Collected data entries
◇ ◇ ◇ ◇ ◇
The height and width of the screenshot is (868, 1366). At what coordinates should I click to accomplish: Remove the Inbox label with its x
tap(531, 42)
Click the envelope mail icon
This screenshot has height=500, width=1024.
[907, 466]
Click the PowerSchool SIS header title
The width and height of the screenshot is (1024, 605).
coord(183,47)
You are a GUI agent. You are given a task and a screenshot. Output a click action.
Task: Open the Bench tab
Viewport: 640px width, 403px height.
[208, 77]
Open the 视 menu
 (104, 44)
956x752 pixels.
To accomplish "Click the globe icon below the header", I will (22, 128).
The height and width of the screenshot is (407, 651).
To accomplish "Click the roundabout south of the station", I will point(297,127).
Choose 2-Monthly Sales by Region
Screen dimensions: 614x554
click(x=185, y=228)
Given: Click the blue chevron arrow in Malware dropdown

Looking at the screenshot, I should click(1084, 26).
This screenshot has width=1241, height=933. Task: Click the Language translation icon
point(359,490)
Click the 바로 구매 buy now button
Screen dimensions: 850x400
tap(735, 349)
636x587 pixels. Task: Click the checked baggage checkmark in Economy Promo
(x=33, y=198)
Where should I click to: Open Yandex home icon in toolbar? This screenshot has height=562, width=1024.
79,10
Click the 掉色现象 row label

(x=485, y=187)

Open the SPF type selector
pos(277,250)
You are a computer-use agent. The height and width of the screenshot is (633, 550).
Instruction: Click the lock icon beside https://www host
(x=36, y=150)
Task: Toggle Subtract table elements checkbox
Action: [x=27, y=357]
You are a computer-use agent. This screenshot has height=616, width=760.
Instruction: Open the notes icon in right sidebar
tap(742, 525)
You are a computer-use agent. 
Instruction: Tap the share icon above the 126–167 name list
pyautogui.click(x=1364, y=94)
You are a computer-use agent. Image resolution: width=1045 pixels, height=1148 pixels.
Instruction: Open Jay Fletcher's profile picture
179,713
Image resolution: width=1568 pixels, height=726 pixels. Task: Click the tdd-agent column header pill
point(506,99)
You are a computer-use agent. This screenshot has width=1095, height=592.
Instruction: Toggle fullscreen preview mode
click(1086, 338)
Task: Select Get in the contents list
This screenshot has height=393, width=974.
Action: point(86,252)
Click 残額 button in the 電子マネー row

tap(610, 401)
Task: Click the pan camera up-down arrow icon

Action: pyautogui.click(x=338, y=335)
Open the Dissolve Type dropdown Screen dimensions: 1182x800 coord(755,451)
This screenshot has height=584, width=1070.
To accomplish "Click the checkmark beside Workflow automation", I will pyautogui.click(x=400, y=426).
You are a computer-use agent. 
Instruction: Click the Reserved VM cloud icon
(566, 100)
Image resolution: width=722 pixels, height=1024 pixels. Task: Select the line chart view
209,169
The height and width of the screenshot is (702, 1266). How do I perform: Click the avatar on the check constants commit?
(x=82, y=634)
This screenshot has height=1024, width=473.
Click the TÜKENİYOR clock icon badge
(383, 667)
◇ ◇ ◇ ◇ ◇
### Requirement
Which lines above include the word "computer"? Show each one.

### Response area
You are a computer-use agent. The height and width of the screenshot is (633, 550).
You are a computer-use agent. This screenshot has height=616, width=760.
You are a computer-use agent. 
You are a computer-use agent. Image resolution: width=1045 pixels, height=1148 pixels.
You are a computer-use agent. This screenshot has width=1095, height=592.
You are a computer-use agent. 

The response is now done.